It’s one more random than 10!
I’m just jumping right in today and saving the sermon for the end…
1) “I Want You to Want Me (Live),” Cheap Trick. Hell yeahs. The live versions of this and “Surrender” are about as good as the 70s get in my book. In fact, there are a lot of songs that would benefit from having hordes of ecstatic Japanese girls yelling along.
2) “Magpie,” The Mountain Goats. From feeding kitties to straightening crucifixes in two minutes. Now that's what I call music!
3) “Songbird,” Fleetwood Mac. I am definitely more of a Stevie Nicks man than a Christine McVie man. In fact, I don’t know of any Christine McVie men except John McVie. I guess I like my songs to brood about thunder and Welsh witches instead of tweeting about songbirds.
4) “Still Be Around,” Uncle Tupelo. On my Cannot Be Overplayed List. I would love, love, love to see Jay Farrar and Jeff Tweety come back together. I would think if The Police could tour the world for a year without Stewart Copeland throwing Sting through a bass drum, these two could keep it together long enough for me to see them live.
5) “Crooked Teeth,” Death Cab for Cutie. Here’s the dumb thing about tagging: I have all the Death Cab albums before Plans labeled, “Indie Rock.” But the last two? Just “Rock.” Even though their music sounds exactly the same, only a little louder and slightly more overdubby. Yet I can’t bring myself to label it all “Indie Rock” because that feels like cheating. Why am I so goddamned anal about stupid things like this?
6) “Brilliant Mistake,” Elvis Costello (and maybe The Attractions). Really, if you’re a musician, do you want to get stuck in an “and the” band? For one thing, no one ever uses the “and the” when talking about your music. At best, if you’re a really great player, like an Attraction or a Heartbreaker, people are going to tell you, “I love your work on those Elvis Costello/Tom Petty records.” At worst, you’re going to spend your whole life wondering how you couldn’t beat out Huey Lewis for top billing. Lose-lose. Although I like the sound of Brando and the Circle Jerks, especially if my “and the” consisted of the actual Circle Jerks. (Some Milwaukee love in the video for our favorite zombie.)
=====
Complete the following:
1. In the song list post, which Fleetwood Mac singer does the writer say he prefers?
2. From the song list post, return the passage from "I’m just jumping" up to and including "tweeting about songbirds.".
3. Resume the song list post after its last sentence, keeping the same numbered format and voice.

Dataset content:
=====
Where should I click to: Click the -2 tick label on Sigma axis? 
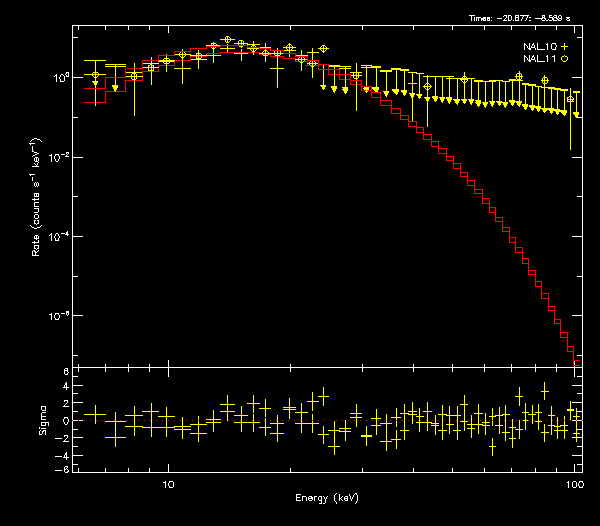pyautogui.click(x=64, y=437)
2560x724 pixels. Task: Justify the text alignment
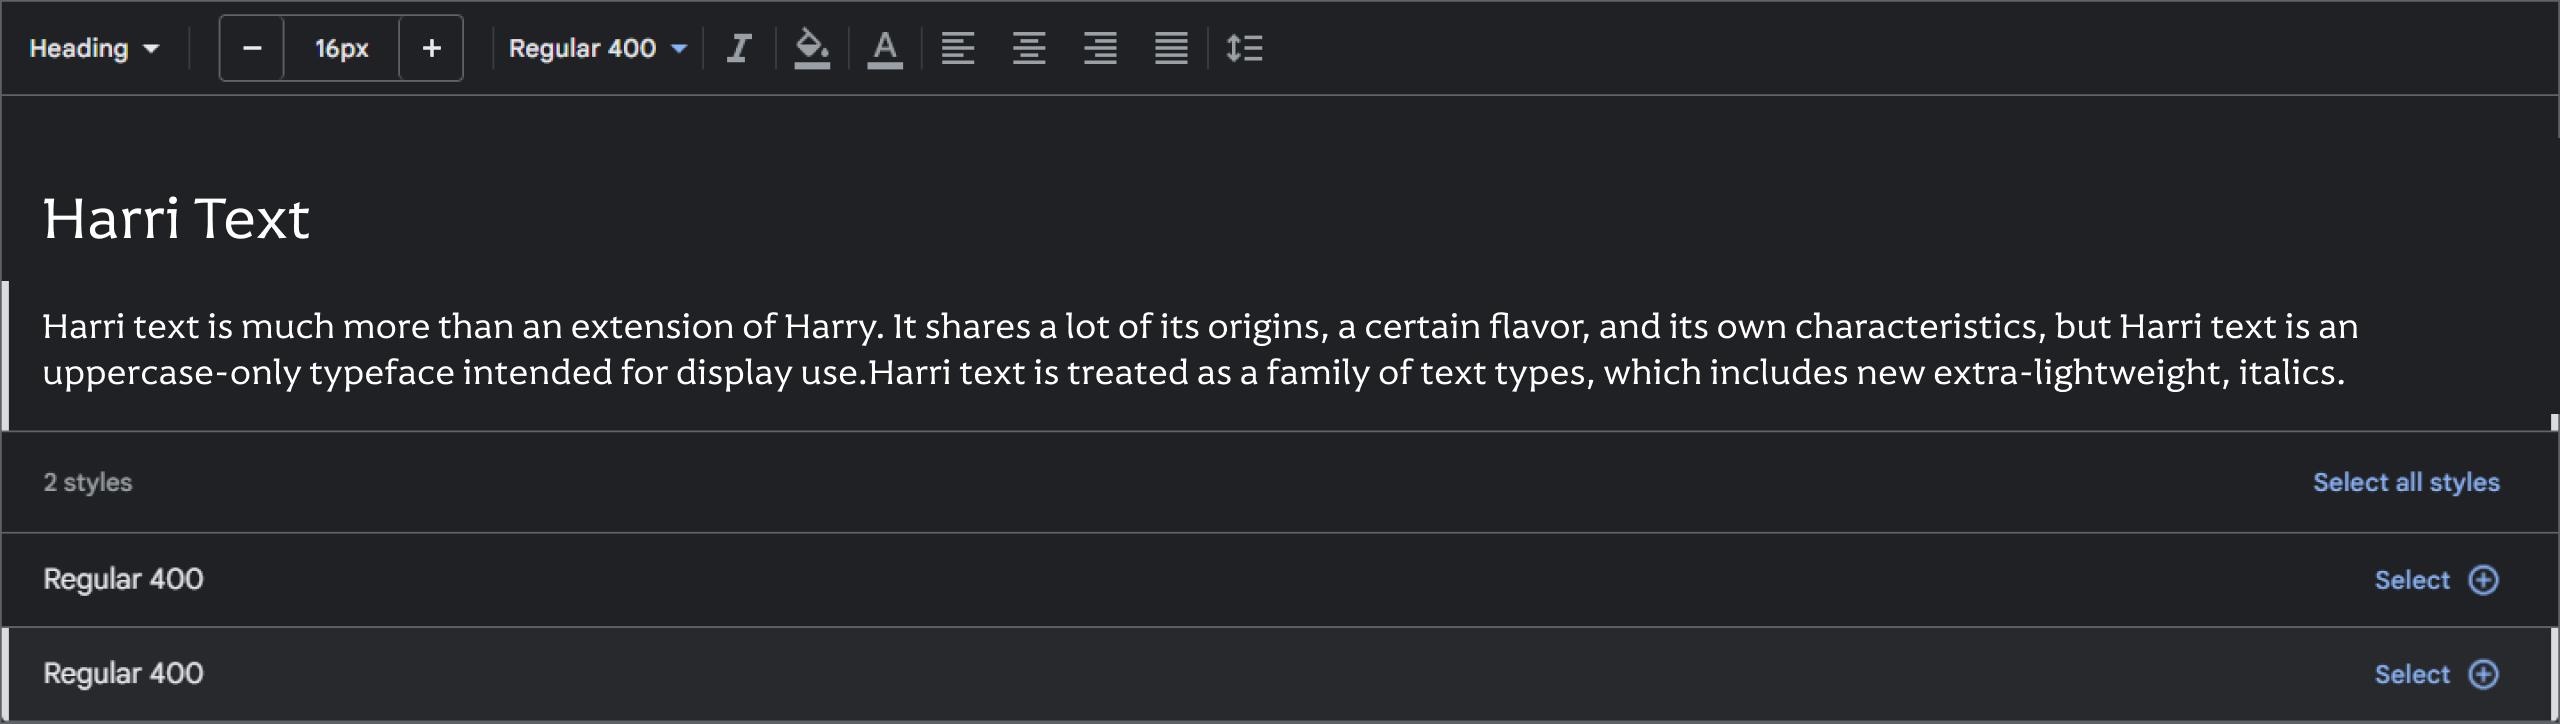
=====
Solved problems:
1. Stevie Nicks.

2.
I’m just jumping right in today and saving the sermon for the end…
1) “I Want You to Want Me (Live),” Cheap Trick. Hell yeahs. The live versions of this and “Surrender” are about as good as the 70s get in my book. In fact, there are a lot of songs that would benefit from having hordes of ecstatic Japanese girls yelling along.
2) “Magpie,” The Mountain Goats. From feeding kitties to straightening crucifixes in two minutes. Now that's what I call music!
3) “Songbird,” Fleetwood Mac. I am definitely more of a Stevie Nicks man than a Christine McVie man. In fact, I don’t know of any Christine McVie men except John McVie. I guess I like my songs to brood about thunder and Welsh witches instead of tweeting about songbirds.

3.
7) “Eurochild,” Massive Attack. Every Massive Attack song sounds like it should be in a movie soundtrack. In fact, I’d like movie soundtracks a lot more if they were done by Massive Attack. I mean, seriously, do we need another 75 minutes of Danny Elfman’s faux-harpsichord farting during a Tim Burton movie or John Williams’s hooked-on-classics symphonic surges as a Spielbergian protagonist rediscovers the little boy inside who helps him find happiness as an adult?
8) “Tunic (Song for Karen),” Sonic Youth. While I didn’t dislike Sonic Youth, I didn’t really appreciate them until I tried playing their songs in Rock Band. I know that, to some people, that sounds like the end of music as we know it, that there is some apocalyptic prophecy being fulfilled: And yea, it will come to pass that the children will learn to worship their music gods on plastic guitars and drums. Honestly, though, these music games have really deepened my respect for music. I’ve played “Kool Thing” and “Teen Age Riot” in Rock Band, and I never realized just how complex and cool their music is, and now I get kind of jazzed when it pops up in iTunes.
9) “Range Life,” Pavement. They’re getting the band back together, at least for a few shows at New York’s Central Park. I hope that leads to a real tour, because they are also one of the bands I never got to see that I wish I had. I always get a chuckle from this song when Steven Malkmus sings Stone Temple Pilots, they’re elegant bachelors, they’re foxy to me, are they foxy to you?
10) “Just Like Heaven,” The Cure. Show me show me show me how you do that trick/the one where you sound carefree, she said/but you’re really sad and lovesick, she said/and threw her headphones on her head.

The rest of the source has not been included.